Because Brown County handles delinquent taxes and foreclosures through the Treasurer's office, it helps to keep parcel details close at hand if you are paying after the usual dates. The county's payment page is the best place to start, but the office can also help you sort out how a payment will be applied if you are paying on an older balance or a tax that has moved into delinquency.
Note: If an escrow company pays your bill, double-check the parcel and installment before sending any extra payment so the account does not get overpaid.
Brown County Property Tax Records Appeals and Assessments
The Brown County assessment information page pulls together municipal assessor contacts, assessment roll data, open book schedules, Board of Review procedures, appeal steps, property valuation data, equalized values, and revaluation information. If a Property Tax Records entry looks off, this page is where Brown County ties the local office work to the countywide review calendar.
Open book is the first place to raise a value issue. That is when you talk to the assessor, compare the records, and see whether a data error, a missed improvement, or a bad sales comp is pushing the value too high. Wisconsin's statewide rules live in Wis. Stat. Section 70.47 for Board of Review procedure and in Wis. Stat. Section 73.03 for DOR supervision and the assessment manuals. The state also publishes the appeal guide PB-055, the property owner guide PB-060, and the agricultural guide PB-061.
The Board of Review process matters because it is the formal step after open book. Wisconsin generally uses a 45-day Board of Review window that begins the fourth Monday in April, and objection rules often require advance notice before the first meeting. If the property value still needs a challenge after the board acts, the appeal path can continue to circuit court or to DOR review under Wis. Stat. Section 70.85 when the property is valued at $1,000,000 or less. That is why the county assessment page and the state appeal guides work best as a pair.
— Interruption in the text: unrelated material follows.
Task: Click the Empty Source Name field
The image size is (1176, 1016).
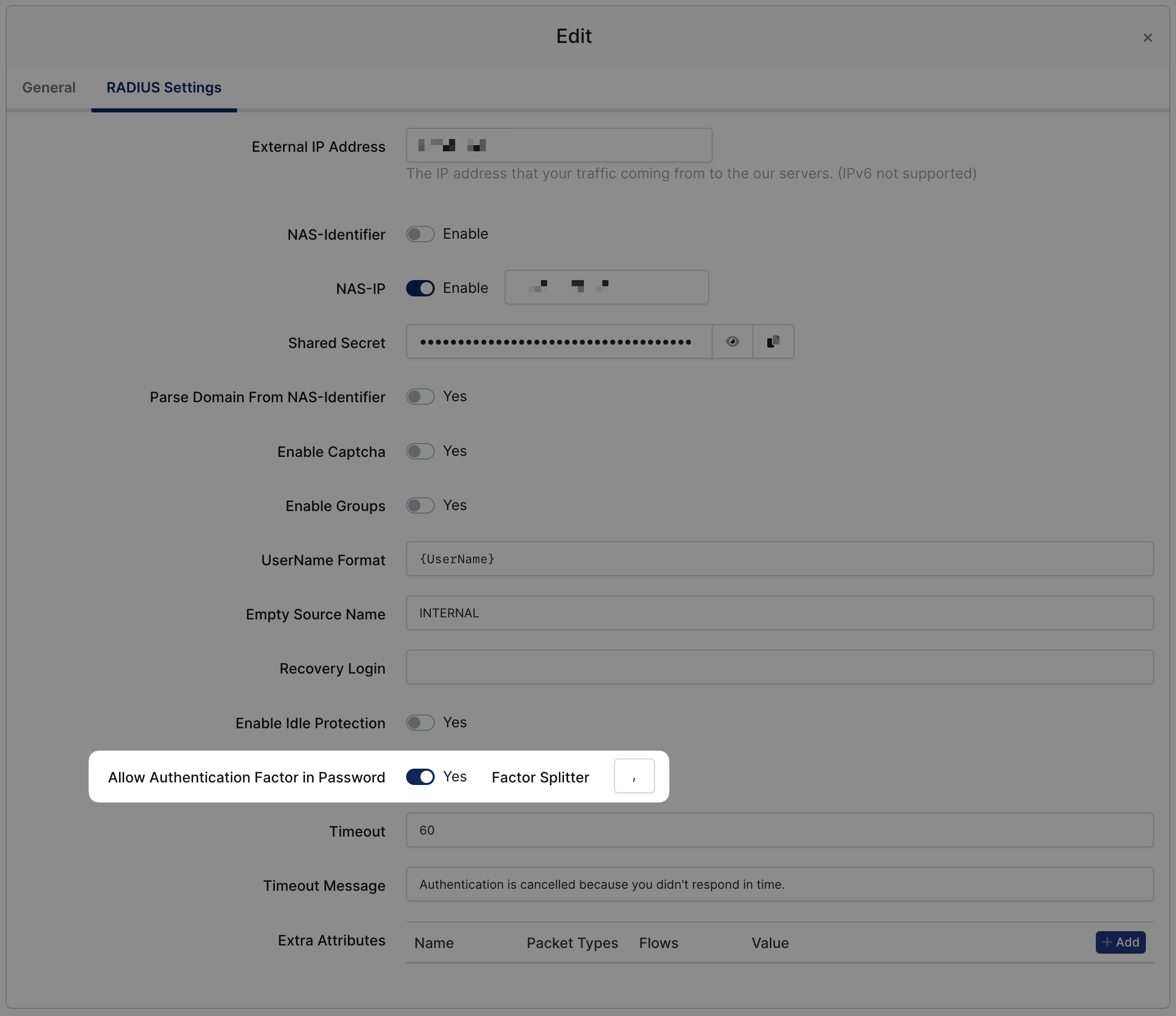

Note: Open book is the right time to fix simple record problems, especially acreage errors, missed improvements, or a parcel class that does not fit the property.
Brown County Property Tax Records and Deeds
When Brown County Property Tax Records point you toward a deed, mortgage, lien, easement, or plat map, the Register of Deeds is the next stop. The office is at 305 E. Walnut Street, Room 115, Green Bay, and the phone number is (920) 448-4470. Brown County says recording fees are available online, and copy fees are $2.00 per page. Certified copies cost $5.00 plus $2.00 per page, which is useful to know if you need the document for title work or a formal records file.
The county's deeper search results can show current owner, municipality, districts, acreage, assessed values, mailing address, deed reference, tax records, and legal description. That makes the tax search and the deed record work together. If a tax record shows a reference document and you want the underlying instrument, the Register of Deeds is where the paper trail lives. Brown County's public search is good for the parcel picture, while the recording office is good for the source document behind the picture.
That division of labor matters when you are trying to understand why a parcel changed, why a tax value shifted, or why a legal description no longer matches the land on the ground. Use the county treasurer site for tax status, the land records search for document detail, and the Register of Deeds for certified copies or recorded instruments.